**WHAT IS REQUIRED:** Examine each line of the data, and copy the ones containing "icon".

── DATASET RECORDS ──

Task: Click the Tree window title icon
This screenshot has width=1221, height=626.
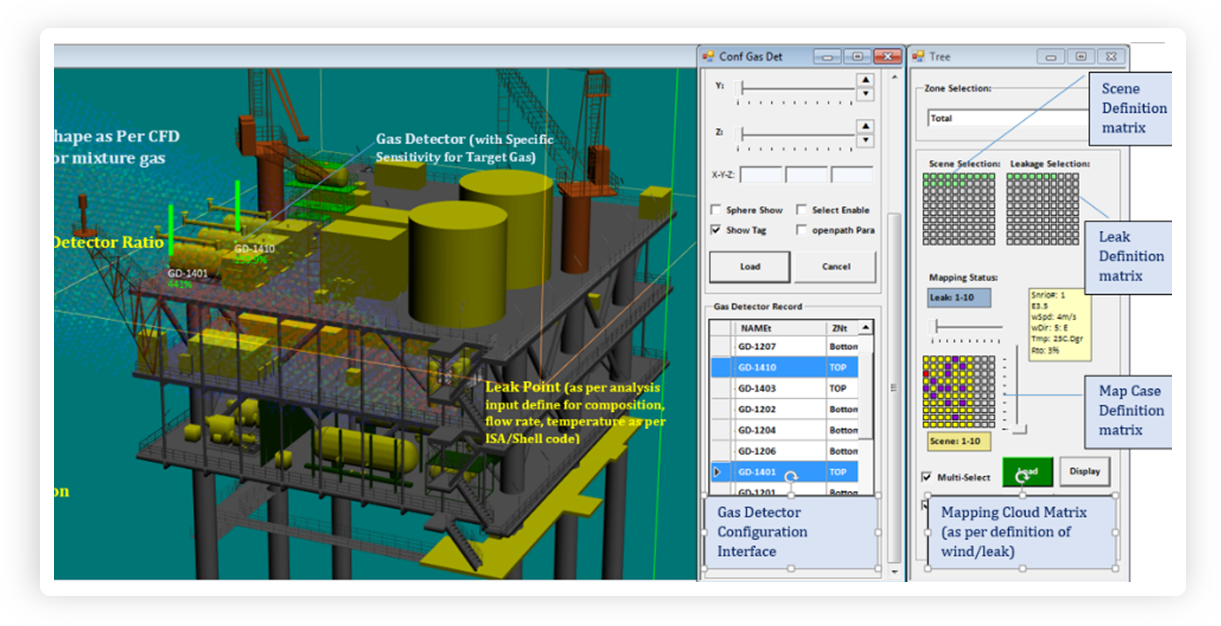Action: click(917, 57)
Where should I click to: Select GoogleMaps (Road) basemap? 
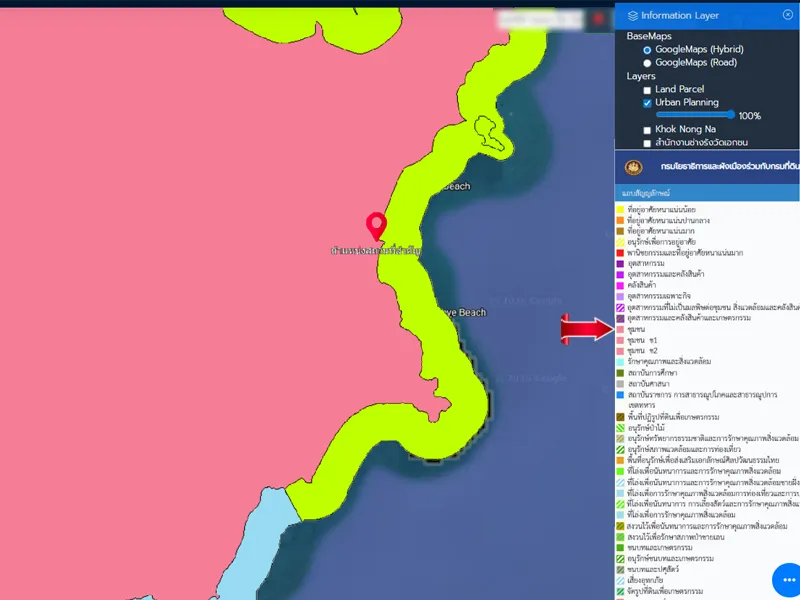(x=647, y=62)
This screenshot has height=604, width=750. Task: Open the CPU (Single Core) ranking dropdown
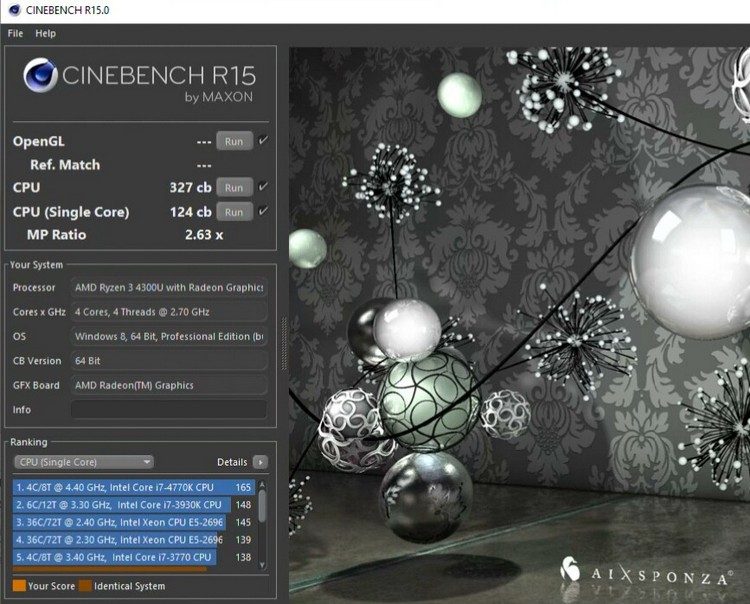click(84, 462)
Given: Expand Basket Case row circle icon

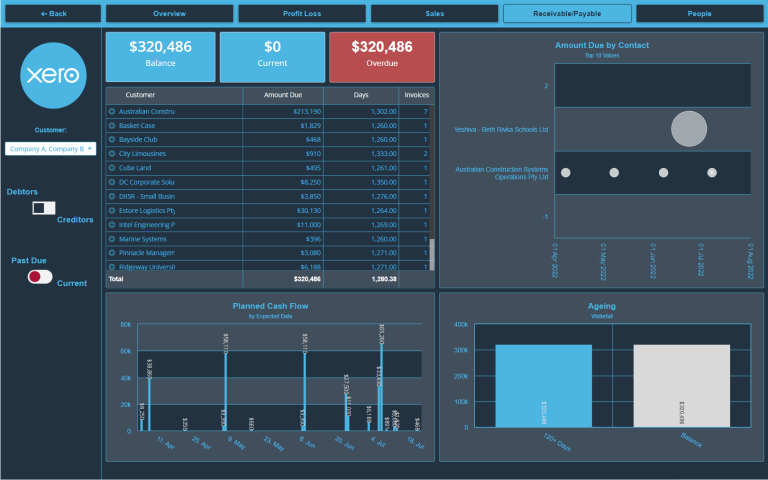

───

**WRITTEN REPLY:**
Task: Click the Tree window title icon
Given: Expand Basket Case row circle icon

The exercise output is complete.